WHAT IS BEING ASKED: Count how many lines in the records below contain the string "each", with case counting, and give only that number.

RECORD SET:
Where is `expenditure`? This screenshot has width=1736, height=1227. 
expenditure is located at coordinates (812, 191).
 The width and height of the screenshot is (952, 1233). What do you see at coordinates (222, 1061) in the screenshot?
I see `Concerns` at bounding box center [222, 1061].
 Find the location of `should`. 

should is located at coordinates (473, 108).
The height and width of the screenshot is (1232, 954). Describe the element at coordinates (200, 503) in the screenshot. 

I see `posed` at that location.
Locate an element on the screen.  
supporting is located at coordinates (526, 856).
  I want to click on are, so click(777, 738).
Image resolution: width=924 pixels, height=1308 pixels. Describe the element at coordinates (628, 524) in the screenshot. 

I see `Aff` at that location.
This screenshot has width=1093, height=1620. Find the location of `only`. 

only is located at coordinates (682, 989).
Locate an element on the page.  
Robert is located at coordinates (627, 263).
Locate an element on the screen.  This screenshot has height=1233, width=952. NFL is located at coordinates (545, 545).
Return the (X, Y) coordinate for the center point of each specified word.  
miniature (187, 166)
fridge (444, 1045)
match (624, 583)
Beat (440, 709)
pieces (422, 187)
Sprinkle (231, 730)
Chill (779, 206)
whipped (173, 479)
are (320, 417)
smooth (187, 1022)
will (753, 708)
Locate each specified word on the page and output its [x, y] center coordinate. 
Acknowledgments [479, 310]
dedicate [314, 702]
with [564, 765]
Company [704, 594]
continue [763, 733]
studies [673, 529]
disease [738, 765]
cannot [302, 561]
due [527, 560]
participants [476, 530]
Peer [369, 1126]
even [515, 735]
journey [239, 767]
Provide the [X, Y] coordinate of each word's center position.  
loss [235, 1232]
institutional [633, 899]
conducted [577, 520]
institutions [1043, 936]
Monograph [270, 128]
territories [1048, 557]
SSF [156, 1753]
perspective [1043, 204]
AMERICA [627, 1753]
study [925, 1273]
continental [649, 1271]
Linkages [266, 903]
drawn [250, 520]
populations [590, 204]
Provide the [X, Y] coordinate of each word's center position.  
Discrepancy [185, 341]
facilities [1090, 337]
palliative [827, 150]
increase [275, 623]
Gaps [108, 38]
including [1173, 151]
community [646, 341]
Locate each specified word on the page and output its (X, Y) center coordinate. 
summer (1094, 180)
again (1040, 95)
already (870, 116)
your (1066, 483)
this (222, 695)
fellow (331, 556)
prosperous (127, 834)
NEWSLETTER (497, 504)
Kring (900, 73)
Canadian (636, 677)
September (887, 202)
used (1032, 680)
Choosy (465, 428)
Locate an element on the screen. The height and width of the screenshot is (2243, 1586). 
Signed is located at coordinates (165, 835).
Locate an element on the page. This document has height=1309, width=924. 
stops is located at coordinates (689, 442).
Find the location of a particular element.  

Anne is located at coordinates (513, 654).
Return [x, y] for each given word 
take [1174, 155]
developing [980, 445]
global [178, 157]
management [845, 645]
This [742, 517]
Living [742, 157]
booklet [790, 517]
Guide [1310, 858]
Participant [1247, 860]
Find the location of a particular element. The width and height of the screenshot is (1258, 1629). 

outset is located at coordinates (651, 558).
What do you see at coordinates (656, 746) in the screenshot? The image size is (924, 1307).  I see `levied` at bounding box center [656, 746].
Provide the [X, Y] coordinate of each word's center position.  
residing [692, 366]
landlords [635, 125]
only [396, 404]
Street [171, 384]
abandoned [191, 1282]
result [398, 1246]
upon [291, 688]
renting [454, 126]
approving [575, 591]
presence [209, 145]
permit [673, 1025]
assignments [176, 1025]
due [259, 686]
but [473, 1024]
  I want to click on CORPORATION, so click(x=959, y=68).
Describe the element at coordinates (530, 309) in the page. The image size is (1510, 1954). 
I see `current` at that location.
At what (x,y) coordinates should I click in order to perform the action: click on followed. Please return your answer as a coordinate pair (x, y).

WRITTEN ANSWER: 7